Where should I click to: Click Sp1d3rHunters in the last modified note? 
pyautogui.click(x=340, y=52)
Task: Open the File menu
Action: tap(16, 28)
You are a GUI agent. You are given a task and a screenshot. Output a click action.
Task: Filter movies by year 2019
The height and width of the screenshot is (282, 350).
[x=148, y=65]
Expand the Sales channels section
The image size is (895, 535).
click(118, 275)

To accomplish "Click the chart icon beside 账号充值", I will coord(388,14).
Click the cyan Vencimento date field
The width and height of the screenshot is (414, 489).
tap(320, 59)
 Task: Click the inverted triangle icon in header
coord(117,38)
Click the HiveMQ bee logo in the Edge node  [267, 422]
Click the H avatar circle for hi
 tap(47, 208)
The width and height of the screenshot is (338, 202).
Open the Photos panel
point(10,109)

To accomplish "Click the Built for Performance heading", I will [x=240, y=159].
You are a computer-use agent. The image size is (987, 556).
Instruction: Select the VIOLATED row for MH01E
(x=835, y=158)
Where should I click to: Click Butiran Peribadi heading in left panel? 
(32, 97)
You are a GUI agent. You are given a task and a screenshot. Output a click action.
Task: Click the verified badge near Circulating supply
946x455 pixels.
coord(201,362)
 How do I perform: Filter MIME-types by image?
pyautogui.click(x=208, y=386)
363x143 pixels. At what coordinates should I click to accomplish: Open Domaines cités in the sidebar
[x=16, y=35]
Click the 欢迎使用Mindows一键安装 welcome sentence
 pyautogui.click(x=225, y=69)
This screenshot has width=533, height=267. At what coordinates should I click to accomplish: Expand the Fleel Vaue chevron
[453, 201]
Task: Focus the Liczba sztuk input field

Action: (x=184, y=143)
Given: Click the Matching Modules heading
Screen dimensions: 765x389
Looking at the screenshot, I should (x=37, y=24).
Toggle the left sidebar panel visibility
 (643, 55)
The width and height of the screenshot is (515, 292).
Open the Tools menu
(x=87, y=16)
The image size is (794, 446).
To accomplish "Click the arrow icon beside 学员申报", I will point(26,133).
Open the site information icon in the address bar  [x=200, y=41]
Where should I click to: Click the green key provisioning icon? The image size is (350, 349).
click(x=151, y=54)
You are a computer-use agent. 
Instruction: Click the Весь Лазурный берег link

::::::::::

PROBLEM DETAILS:
Every line in the data above that includes the word "beside" should be copied.

WRITTEN SOLUTION:
To accomplish "Click the chart icon beside 账号充值", I will coord(388,14).
To accomplish "Click the arrow icon beside 学员申报", I will point(26,133).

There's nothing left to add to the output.